Microsoft Azure Machine Learning¶
Warning
The Azure ML integration has been deprecated and will be removed in a future release.
Please use the dask_cloudprovider.azure.AzureVMCluster
cluster manager instead.
AzureMLCluster (workspace[, compute_target, …]) |
Deploy a Dask cluster using Azure ML |
Overview¶
To start using dask_cloudprovider.AzureMLCluster
you need, at a minimum,
an Azure subscription and
an AzureML Workspace.
AzureML¶
-
class
dask_cloudprovider.azureml.
AzureMLCluster
(workspace, compute_target=None, environment_definition=None, experiment_name=None, initial_node_count=None, jupyter=None, jupyter_port=None, dashboard_port=None, scheduler_port=None, scheduler_idle_timeout=None, worker_death_timeout=None, additional_ports=None, admin_username=None, admin_ssh_key=None, datastores=None, code_store=None, vnet_resource_group=None, vnet=None, subnet=None, show_output=False, telemetry_opt_out=None, asynchronous=False, **kwargs)[source]¶ Deploy a Dask cluster using Azure ML
This creates a dask scheduler and workers on an Azure ML Compute Target.
Parameters: - workspace: azureml.core.Workspace (required)
Azure ML Workspace - see https://aka.ms/azureml/workspace.
- vm_size: str (optional)
Azure VM size to be used in the Compute Target - see https://aka.ms/azureml/vmsizes.
- datastores: List[Datastore] (optional)
List of Azure ML Datastores to be mounted on the headnode - see https://aka.ms/azureml/data and https://aka.ms/azureml/datastores.
Defaults to
[]
. To mount all datastores in the workspace, set tows.datastores.values()
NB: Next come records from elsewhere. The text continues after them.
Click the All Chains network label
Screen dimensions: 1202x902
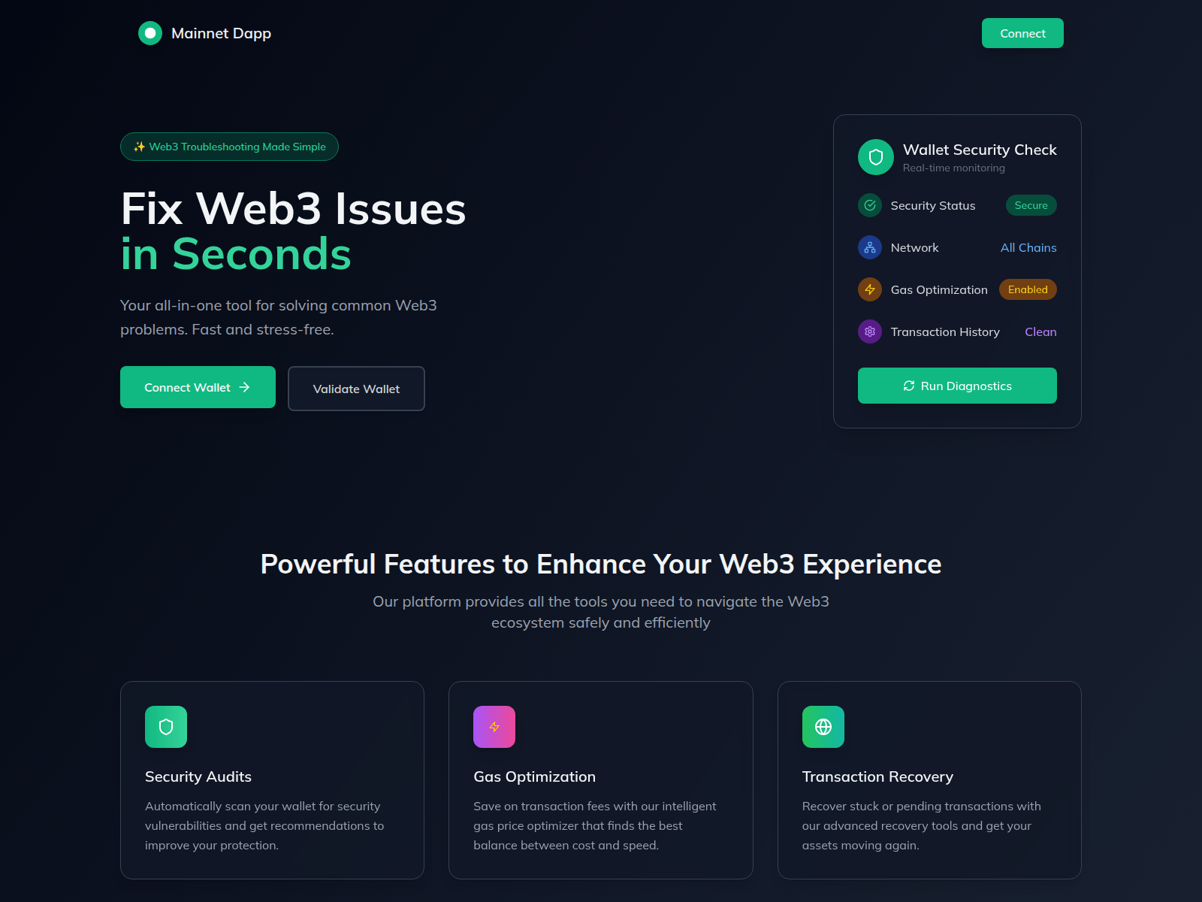coord(1028,247)
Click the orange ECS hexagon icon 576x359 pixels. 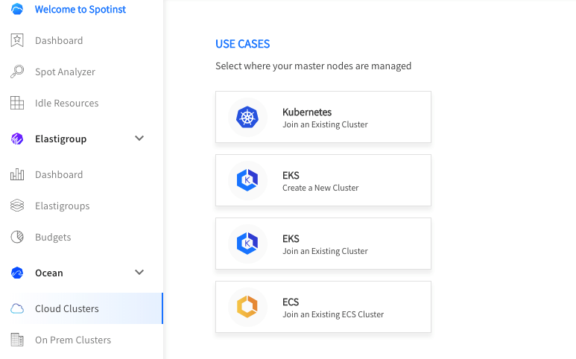[x=247, y=307]

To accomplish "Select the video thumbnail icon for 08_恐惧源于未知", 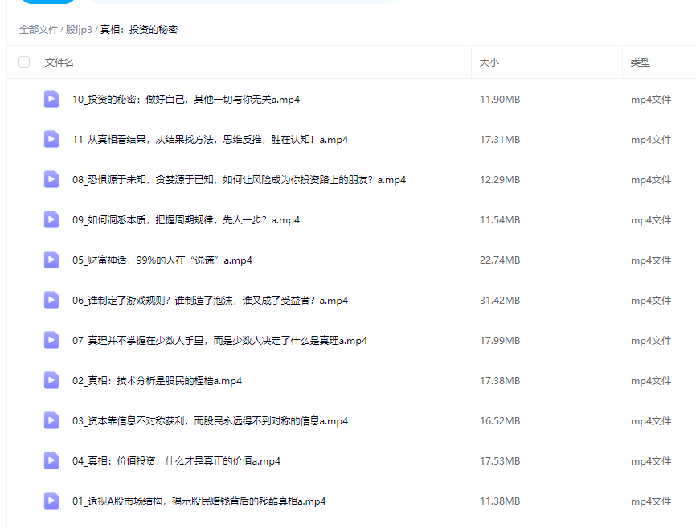I will (x=51, y=179).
.- environment_definition: azureml.core.Environment (optional)
Azure ML Environment - see https://aka.ms/azureml/environments.
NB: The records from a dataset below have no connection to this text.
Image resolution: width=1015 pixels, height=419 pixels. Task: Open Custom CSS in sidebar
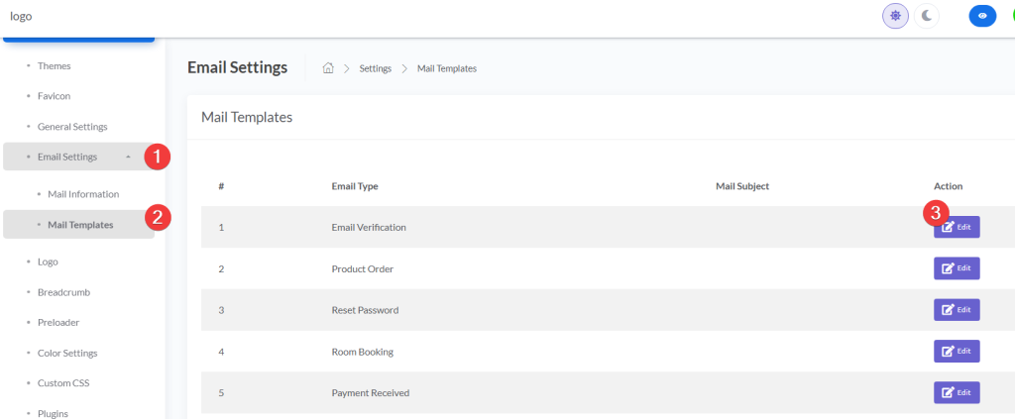point(63,382)
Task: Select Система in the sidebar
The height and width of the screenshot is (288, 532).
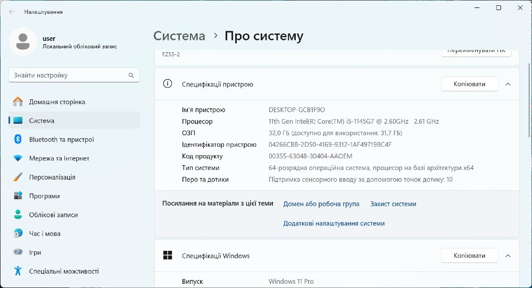Action: [41, 121]
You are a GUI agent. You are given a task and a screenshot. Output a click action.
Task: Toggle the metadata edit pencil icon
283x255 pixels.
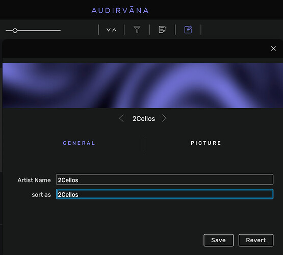click(188, 30)
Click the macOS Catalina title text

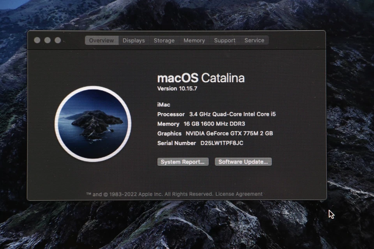201,78
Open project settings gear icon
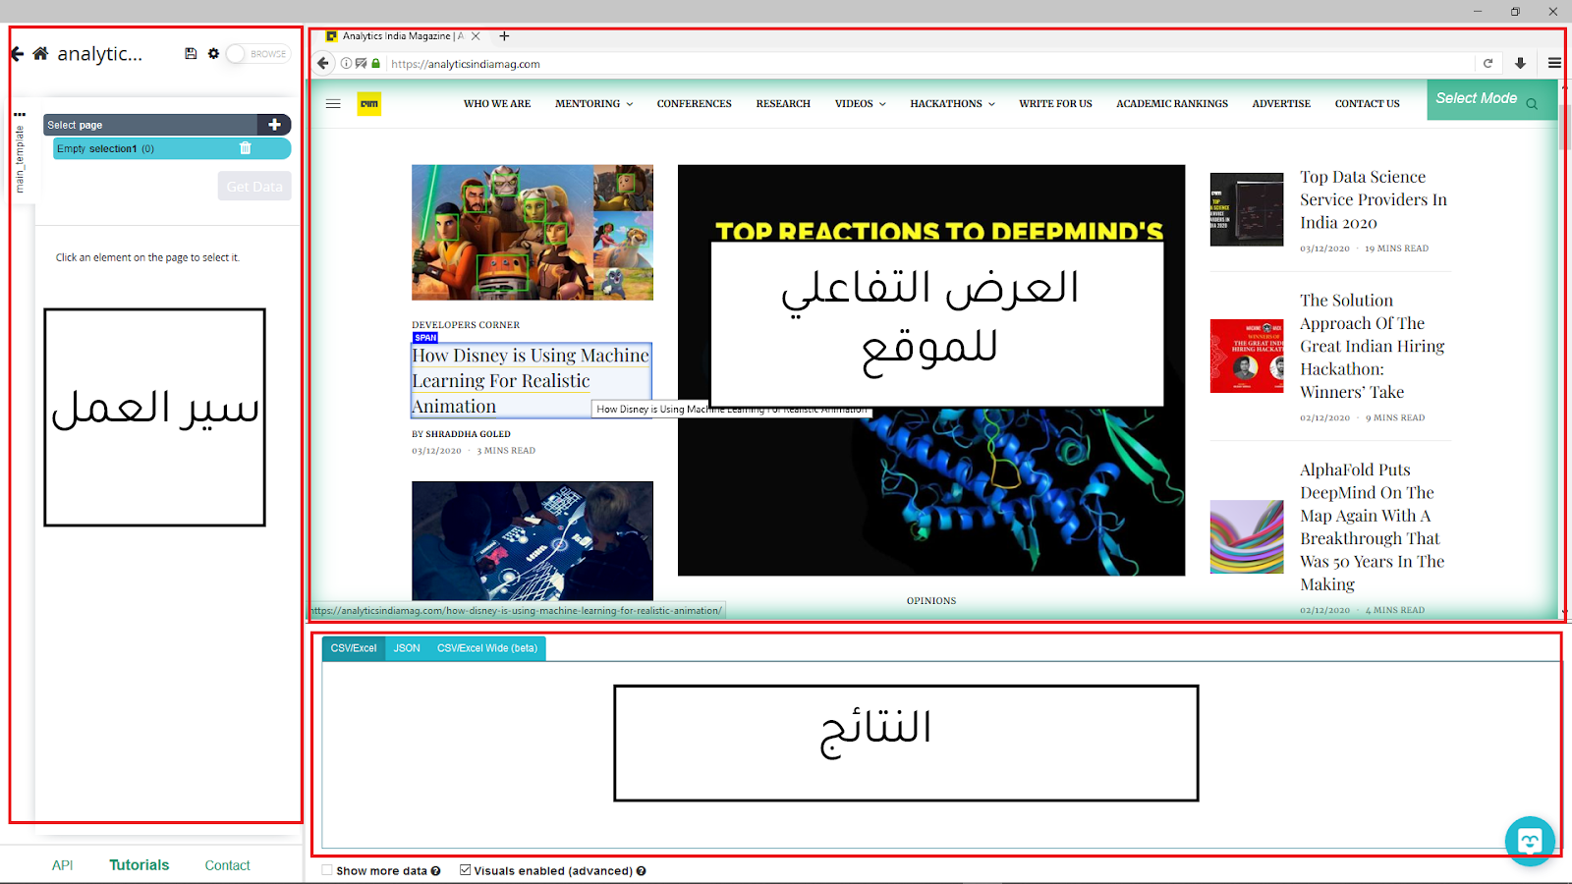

Defaults to the “AzureML-Dask-CPU” or “AzureML-Dask-GPU” curated environment.
- scheduler_idle_timeout: int (optional)
Number of idle seconds leading to scheduler shut down.
Defaults to
1200
(20 minutes).- experiment_name: str (optional)
The name of the Azure ML Experiment used to control the cluster.
Defaults to
dask-cloudprovider
.- initial_node_count: int (optional)
The initial number of nodes for the Dask Cluster.
Defaults to
1
.- jupyter: bool (optional)
Flag to start JupyterLab session on the headnode of the cluster.
Defaults to
False
.- jupyter_port: int (optional)
Port on headnode to use for hosting JupyterLab session.
Defaults to
9000
.- dashboard_port: int (optional)
Port on headnode to use for hosting Dask dashboard.
Defaults to
9001
.- scheduler_port: int (optional)
Port to map the scheduler port to via SSH-tunnel if machine not on the same VNET.
Defaults to
9002
.- worker_death_timeout: int (optional)
Number of seconds to wait for a worker to respond before removing it.
Defaults to
30
.- additional_ports: list[tuple[int, int]] (optional)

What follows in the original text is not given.